GIVEN INSTRUCTION 1
In the SingleStore setup text, which queries does the SQL Editor run?
GIVEN INSTRUCTION 2
Return everything in the SingleStore setup text from "The SQL Editor only" down to "PRIMARY KEY (city_id)", copied without any changes.

QUOTED PASSAGE
---+---

For SingleStore Helios deployments, you can also run these commands in the SQL Editor, select Cloud Portal > Develop > Data Studio > SQL Editor.

Note

The SQL Editor only runs the queries that you select, so ensure you have them all selected before selecting Run.

DROP DATABASE IF EXISTS martech;
CREATE DATABASE martech;
USE martech;
CREATE ROWSTORE REFERENCE TABLE cities (
city_id bigint(20) NOT NULL,
city_name text CHARACTER SET utf8 COLLATE utf8_general_ci NOT NULL,
center geographypoint NOT NULL,
diameter double DEFAULT NULL,
PRIMARY KEY (city_id)
);
CREATE TABLE locations (
city_id bigint(20) NOT NULL,
subscriber_id bigint(20) NOT NULL,
ts datetime(6) NOT NULL SERIES TIMESTAMP,
lonlat geographypoint NOT NULL,
olc_8 text CHARACTER SET utf8 COLLATE utf8_general_ci NOT NULL,
SHARD KEY __SHARDKEY (city_id,subscriber_id),
SORT KEY ts (ts),
KEY city_id (city_id,subscriber_id) USING HASH,
KEY olc_8 (olc_8) USING HASH
);
CREATE TABLE notifications (
ts datetime(6) NOT NULL SERIES TIMESTAMP,
city_id bigint(20) NOT NULL,
subscriber_id bigint(20) NOT NULL,
offer_id bigint(20) NOT NULL,
cost_cents bigint(20) NOT NULL,
lonlat geographypoint NOT NULL,
SHARD KEY __SHARDKEY (city_id,subscriber_id),
SORT KEY ts (ts)
);
CREATE ROWSTORE REFERENCE TABLE offers (
offer_id bigint(20) NOT NULL AUTO_INCREMENT,
customer text CHARACTER SET utf8 COLLATE utf8_general_ci NOT NULL,
enabled tinyint(1) NOT NULL DEFAULT 1,
notification_zone geography NOT NULL,
segment_ids JSON COLLATE utf8mb4_bin NOT NULL,
notification_content text CHARACTER SET utf8 COLLATE utf8_general_ci NOT NULL,
notification_target text CHARACTER SET utf8 COLLATE utf8_general_ci NOT NULL,
maximum_bid_cents bigint(20) NOT NULL,
PRIMARY KEY (offer_id),
KEY customer (customer),
KEY notification_target (notification_target),
KEY notification_zone (notification_zone) WITH (RESOLUTION = 8)

---+---

SUPPLIED INFORMATION
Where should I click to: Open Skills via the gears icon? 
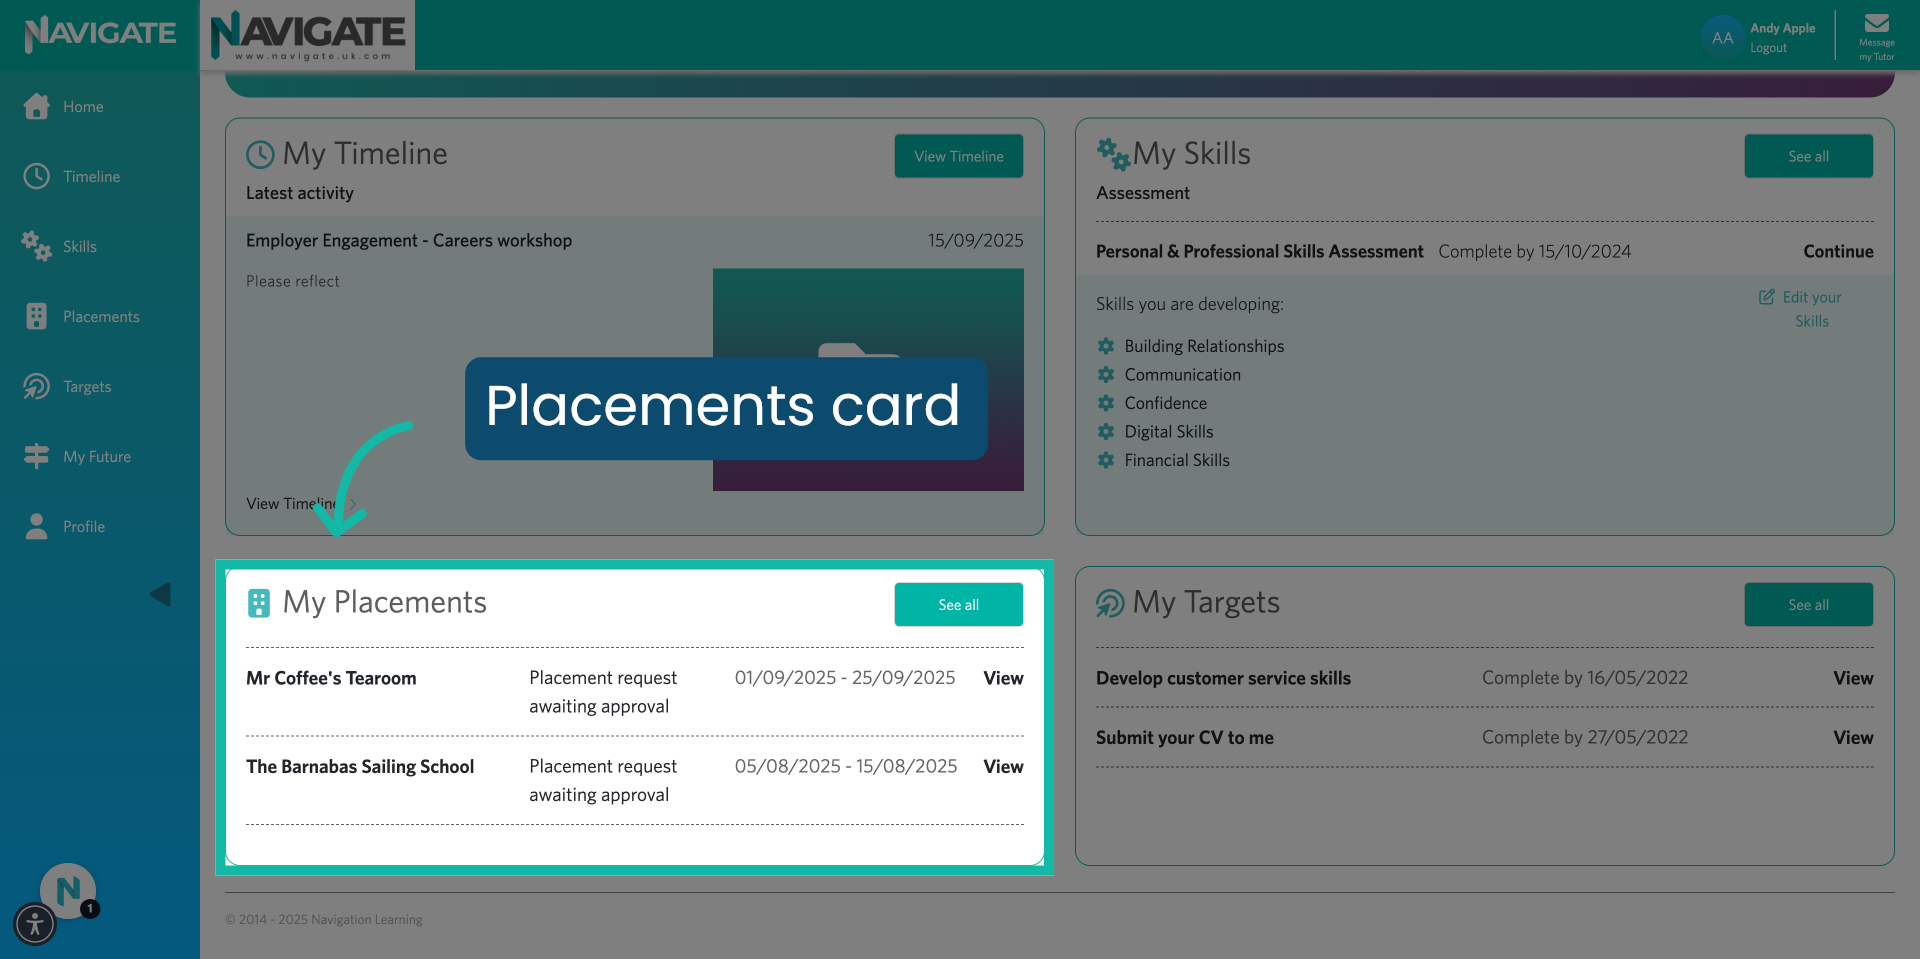36,246
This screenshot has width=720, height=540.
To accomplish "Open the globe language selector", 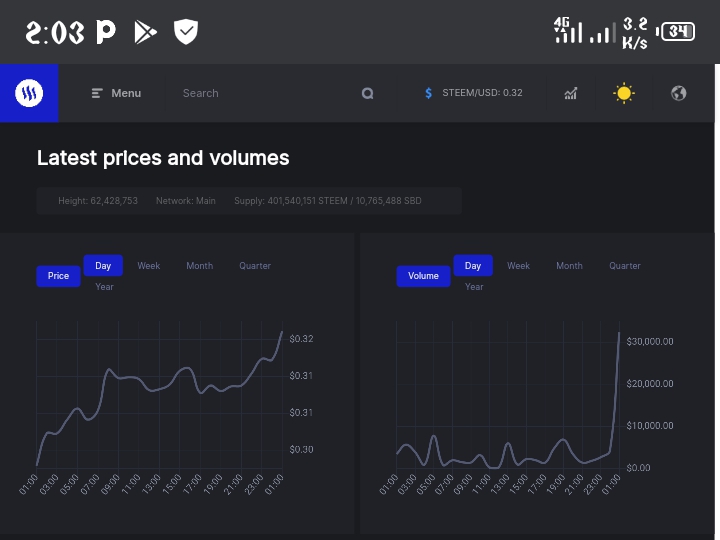I will (679, 93).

---+---

WRITTEN RESPONSE 1
Only the queries that you select.

WRITTEN RESPONSE 2
The SQL Editor only runs the queries that you select, so ensure you have them all selected before selecting Run.

DROP DATABASE IF EXISTS martech;
CREATE DATABASE martech;
USE martech;
CREATE ROWSTORE REFERENCE TABLE cities (
city_id bigint(20) NOT NULL,
city_name text CHARACTER SET utf8 COLLATE utf8_general_ci NOT NULL,
center geographypoint NOT NULL,
diameter double DEFAULT NULL,
PRIMARY KEY (city_id)